* **ТЕКСТ**

…Вечер еще в самом начале, чуть смеркается, лишь на первом плане картины по берегу поползли длинные тени, начали терять четкость, сливаться в общую массу очертания деревьев, но река еще отражает нежные тона закатного неба.
Чуть элегическая, но мирная картина, вызывающая в памяти тютчевские строки:
…День догорал, звучнее пела
Река в померкших берегах.
И ты с веселостью беспечной
Счастливый провожала день;
И сладко жизни быстротечной
Над нами пролетала тень.
…Еще не упали за горизонт, громоздятся на небе тучи, пасмурно, на берегу безлюдно, но уже зарябил на воде откуда-то прорывающийся свет, словно мальчишка, рвущийся пошлепать по лужам, и буксир вдали на речной глади кажется ожившим, контрастирующим с покорно приткнувшимися к берегу почернелыми от ливня баржами. Кажется: вот-вот и выкатится откуда-то позднее солнце и все разом вспыхнет — и мокрые крыши, и дальние церковные купола, и кусты, и река…
«Любопытны работы Левитана…» — сообщает приятелю художник Виноградов в октябре 1889 года, особенно выделяя «последние его вещи». По мнению Поленовых, Левитан «громадно шагнул за это лето». А Чехов, по рассказу С. П. Кувшинниковой, сказал Левитану:
— Знаешь, на твоих картинах даже появилась улыбка.

* **ЗАДАНИЕ A**
Перепечатайте отрывок из текста о картинах Левитана, начиная со слов «Чуть элегическая, но» и до слов «нами пролетала тень.» включительно.

* **ПОКАЗАННЫЕ ЗАПИСИ**
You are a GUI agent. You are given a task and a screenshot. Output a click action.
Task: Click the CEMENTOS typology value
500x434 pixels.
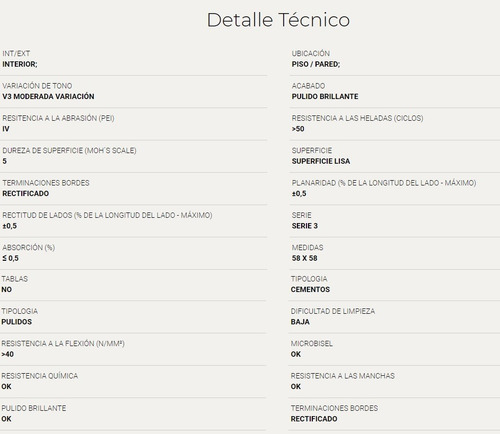pos(310,289)
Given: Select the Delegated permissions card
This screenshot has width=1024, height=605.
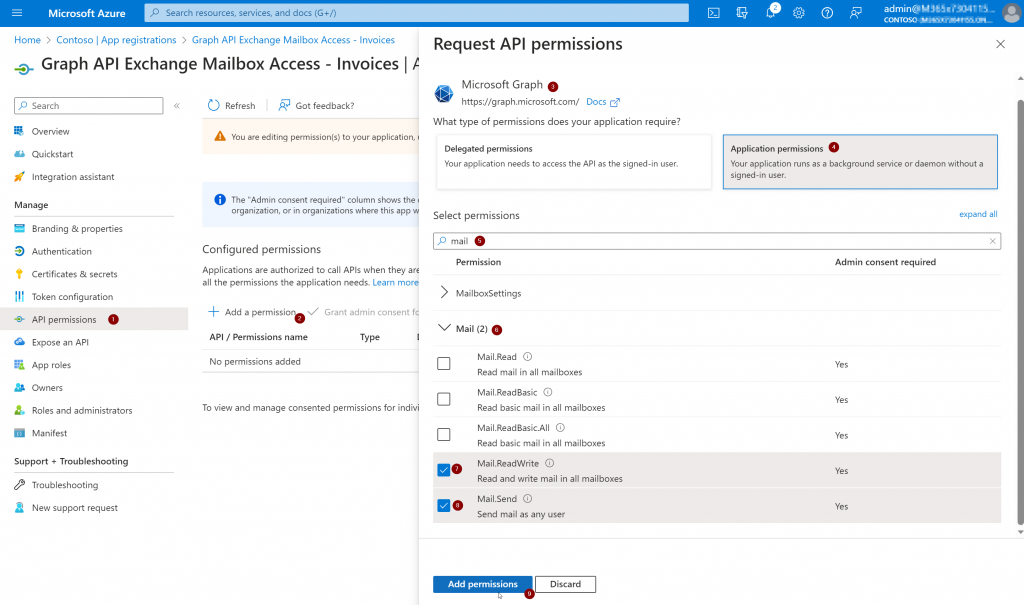Looking at the screenshot, I should tap(573, 161).
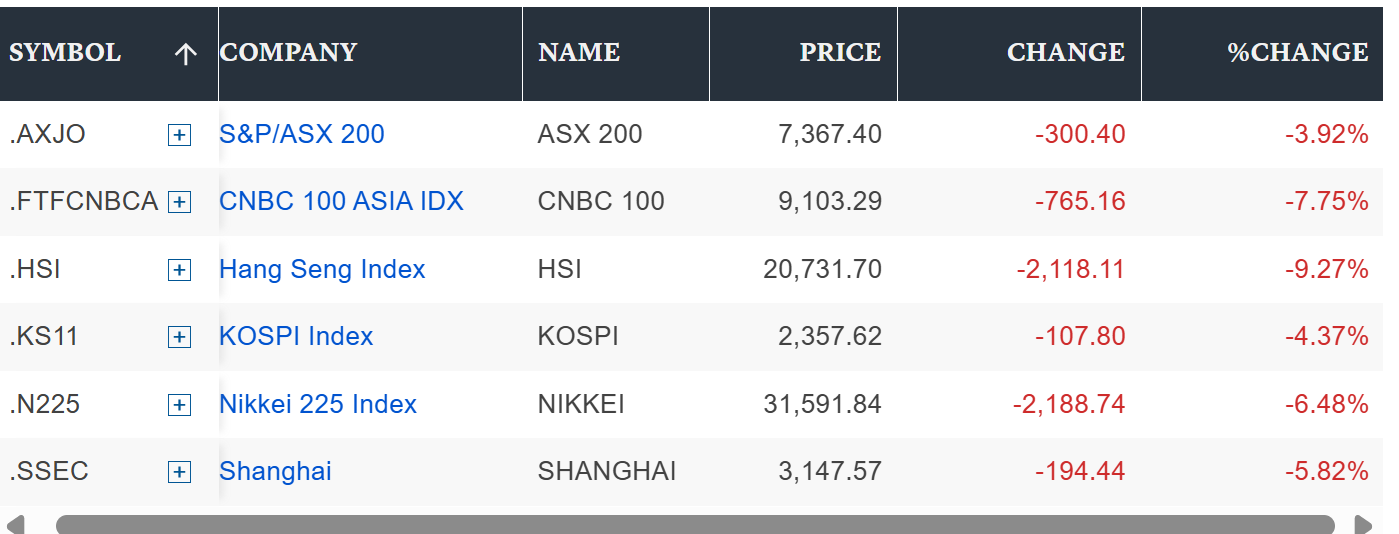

* **ЗАДАНИЕ B**
Оформите все записи выше как таблицу Markdown со столбцами «Номер» и «Строка записи», пустые строки пропустите. Картинки в ответ не включайте.

* **ПРАВИЛЬНЫЙ ОТВЕТ A**
Чуть элегическая, но мирная картина, вызывающая в памяти тютчевские строки:
…День догорал, звучнее пела
Река в померкших берегах.
И ты с веселостью беспечной
Счастливый провожала день;
И сладко жизни быстротечной
Над нами пролетала тень.

* **ПРАВИЛЬНЫЙ ОТВЕТ B**
| Номер | Строка записи |
|---|---|
| 1 | You are a GUI agent. You are given a task and a screenshot. Output a click action. |
| 2 | Task: Click the CEMENTOS typology value |
| 3 | 500x434 pixels. |
| 4 | pos(310,289) |
| 5 | Given: Select the Delegated permissions card |
| 6 | This screenshot has width=1024, height=605. |
| 7 | Looking at the screenshot, I should tap(573, 161). |